## Exercise details
Lift out, unaltered, the lines of the material below between the line holding "Where should I click to: Click" and the line holding "This screenshot has height=569, width=569.", counting both.
Start of Block
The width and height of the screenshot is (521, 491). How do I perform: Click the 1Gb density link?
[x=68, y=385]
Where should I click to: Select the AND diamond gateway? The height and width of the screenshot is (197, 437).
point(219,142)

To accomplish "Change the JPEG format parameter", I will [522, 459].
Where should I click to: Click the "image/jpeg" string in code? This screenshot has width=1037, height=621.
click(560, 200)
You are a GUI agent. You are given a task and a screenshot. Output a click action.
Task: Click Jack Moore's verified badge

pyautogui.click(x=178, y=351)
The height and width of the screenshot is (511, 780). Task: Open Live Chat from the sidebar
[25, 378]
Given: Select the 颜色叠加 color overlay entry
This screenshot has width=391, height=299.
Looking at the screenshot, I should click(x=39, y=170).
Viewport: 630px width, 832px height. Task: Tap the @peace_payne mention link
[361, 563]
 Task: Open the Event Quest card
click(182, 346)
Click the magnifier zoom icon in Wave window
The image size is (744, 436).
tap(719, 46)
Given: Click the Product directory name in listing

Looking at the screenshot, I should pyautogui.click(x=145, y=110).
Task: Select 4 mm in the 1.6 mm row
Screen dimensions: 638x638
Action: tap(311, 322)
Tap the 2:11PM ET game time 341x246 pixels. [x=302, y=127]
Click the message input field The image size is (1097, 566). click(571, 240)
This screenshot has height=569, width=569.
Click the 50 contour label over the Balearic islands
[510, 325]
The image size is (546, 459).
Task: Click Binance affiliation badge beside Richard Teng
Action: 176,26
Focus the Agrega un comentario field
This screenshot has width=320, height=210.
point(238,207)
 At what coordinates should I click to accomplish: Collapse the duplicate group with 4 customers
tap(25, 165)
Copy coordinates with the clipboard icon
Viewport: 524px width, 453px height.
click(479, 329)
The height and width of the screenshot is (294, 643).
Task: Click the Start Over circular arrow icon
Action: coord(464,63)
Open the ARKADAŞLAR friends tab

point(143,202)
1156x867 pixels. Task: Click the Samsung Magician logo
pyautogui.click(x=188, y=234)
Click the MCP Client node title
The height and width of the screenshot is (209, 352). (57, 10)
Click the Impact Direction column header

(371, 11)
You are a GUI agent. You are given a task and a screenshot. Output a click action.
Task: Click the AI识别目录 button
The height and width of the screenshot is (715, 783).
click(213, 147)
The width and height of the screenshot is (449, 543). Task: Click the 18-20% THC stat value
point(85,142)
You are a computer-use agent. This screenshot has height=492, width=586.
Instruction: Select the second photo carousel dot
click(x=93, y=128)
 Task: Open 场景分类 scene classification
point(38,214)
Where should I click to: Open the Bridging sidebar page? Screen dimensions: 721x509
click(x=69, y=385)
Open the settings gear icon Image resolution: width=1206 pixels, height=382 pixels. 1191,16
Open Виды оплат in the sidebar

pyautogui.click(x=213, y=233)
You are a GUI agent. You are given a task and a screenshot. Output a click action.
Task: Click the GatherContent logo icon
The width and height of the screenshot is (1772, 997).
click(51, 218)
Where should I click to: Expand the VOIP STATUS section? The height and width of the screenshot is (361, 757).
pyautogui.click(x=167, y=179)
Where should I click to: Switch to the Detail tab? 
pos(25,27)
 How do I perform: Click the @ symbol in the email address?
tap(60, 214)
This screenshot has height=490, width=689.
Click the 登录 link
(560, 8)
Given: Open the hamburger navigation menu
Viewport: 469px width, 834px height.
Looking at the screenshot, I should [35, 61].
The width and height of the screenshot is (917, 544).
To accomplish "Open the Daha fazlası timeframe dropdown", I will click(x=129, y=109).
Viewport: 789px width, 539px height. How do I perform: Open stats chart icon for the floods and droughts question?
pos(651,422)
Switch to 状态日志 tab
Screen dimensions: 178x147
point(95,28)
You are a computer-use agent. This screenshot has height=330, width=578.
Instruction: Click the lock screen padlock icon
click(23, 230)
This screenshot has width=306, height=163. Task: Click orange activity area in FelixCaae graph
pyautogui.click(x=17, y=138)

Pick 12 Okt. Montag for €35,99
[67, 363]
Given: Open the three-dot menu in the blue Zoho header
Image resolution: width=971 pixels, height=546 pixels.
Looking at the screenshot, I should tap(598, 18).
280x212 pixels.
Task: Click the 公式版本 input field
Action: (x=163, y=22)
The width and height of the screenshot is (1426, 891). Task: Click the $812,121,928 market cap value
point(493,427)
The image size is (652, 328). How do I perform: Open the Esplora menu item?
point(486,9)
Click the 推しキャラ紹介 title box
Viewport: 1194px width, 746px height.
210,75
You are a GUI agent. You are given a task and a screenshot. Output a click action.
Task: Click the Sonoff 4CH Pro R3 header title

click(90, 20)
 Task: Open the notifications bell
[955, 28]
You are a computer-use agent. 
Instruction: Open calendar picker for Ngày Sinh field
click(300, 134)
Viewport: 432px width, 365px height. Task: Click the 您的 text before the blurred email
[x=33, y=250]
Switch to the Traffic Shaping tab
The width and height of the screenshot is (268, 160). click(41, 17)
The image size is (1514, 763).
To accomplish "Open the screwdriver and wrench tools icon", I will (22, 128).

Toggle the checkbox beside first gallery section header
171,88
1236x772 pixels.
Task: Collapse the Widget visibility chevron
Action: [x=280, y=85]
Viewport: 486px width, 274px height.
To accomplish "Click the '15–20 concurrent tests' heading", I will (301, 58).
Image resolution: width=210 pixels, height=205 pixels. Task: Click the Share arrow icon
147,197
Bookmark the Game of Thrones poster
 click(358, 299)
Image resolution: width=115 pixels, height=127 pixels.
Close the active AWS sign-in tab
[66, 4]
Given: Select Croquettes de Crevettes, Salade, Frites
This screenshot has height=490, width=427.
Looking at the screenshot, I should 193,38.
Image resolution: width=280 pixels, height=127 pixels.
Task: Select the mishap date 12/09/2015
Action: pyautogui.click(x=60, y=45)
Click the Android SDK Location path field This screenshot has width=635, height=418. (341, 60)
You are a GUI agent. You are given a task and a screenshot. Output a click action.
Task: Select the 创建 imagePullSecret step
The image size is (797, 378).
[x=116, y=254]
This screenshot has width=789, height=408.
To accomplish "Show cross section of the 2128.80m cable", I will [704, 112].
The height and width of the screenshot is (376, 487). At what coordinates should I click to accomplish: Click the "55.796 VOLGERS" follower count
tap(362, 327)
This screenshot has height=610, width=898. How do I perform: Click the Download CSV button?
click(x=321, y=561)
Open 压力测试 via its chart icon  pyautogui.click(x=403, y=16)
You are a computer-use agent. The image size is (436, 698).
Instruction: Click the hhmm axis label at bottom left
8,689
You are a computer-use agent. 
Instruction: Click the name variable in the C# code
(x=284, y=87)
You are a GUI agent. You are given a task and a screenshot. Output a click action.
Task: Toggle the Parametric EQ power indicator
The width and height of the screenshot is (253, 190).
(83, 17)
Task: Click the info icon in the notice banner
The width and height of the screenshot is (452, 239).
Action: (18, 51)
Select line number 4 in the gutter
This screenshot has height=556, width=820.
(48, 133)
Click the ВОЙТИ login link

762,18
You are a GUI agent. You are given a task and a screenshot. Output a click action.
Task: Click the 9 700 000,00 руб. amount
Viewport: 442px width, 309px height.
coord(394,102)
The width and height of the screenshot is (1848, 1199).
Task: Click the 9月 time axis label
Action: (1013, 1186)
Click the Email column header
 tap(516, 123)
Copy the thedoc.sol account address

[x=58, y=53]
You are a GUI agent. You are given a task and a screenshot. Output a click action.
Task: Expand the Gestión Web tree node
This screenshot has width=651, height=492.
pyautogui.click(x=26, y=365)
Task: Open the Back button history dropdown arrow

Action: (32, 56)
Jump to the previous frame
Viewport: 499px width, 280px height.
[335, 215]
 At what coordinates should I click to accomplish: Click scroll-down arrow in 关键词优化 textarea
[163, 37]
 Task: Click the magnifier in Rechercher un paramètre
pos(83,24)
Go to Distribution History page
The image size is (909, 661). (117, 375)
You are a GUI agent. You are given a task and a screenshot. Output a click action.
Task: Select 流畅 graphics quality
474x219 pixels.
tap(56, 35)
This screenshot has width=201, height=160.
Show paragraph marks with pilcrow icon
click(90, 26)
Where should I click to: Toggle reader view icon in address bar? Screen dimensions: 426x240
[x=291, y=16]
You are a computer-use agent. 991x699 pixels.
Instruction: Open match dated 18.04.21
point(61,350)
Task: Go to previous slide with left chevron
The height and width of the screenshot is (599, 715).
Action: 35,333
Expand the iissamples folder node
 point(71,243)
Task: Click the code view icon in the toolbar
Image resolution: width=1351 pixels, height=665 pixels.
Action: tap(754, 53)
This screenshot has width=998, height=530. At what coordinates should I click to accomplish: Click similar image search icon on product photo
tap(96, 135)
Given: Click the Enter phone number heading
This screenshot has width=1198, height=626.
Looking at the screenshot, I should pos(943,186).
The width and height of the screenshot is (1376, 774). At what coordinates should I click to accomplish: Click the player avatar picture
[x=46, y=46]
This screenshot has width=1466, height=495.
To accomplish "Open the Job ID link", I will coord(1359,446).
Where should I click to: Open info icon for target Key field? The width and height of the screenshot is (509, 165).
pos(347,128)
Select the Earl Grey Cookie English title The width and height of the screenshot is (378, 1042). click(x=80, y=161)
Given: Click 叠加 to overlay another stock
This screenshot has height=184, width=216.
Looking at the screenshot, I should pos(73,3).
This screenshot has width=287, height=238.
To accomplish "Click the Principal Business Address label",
End of Block
## Response
Where should I click to: Click the "image/jpeg" string in code? This screenshot has width=1037, height=621.
click(560, 200)
You are a GUI agent. You are given a task and a screenshot. Output a click action.
Task: Click Jack Moore's verified badge

pyautogui.click(x=178, y=351)
The height and width of the screenshot is (511, 780). Task: Open Live Chat from the sidebar
[25, 378]
Given: Select the 颜色叠加 color overlay entry
This screenshot has width=391, height=299.
Looking at the screenshot, I should click(x=39, y=170).
Viewport: 630px width, 832px height. Task: Tap the @peace_payne mention link
[361, 563]
 Task: Open the Event Quest card
click(182, 346)
Click the magnifier zoom icon in Wave window
The image size is (744, 436).
tap(719, 46)
Given: Click the Product directory name in listing

Looking at the screenshot, I should pyautogui.click(x=145, y=110).
Task: Select 4 mm in the 1.6 mm row
Screen dimensions: 638x638
Action: tap(311, 322)
Tap the 2:11PM ET game time 341x246 pixels. [x=302, y=127]
Click the message input field The image size is (1097, 566). click(571, 240)
This screenshot has height=569, width=569.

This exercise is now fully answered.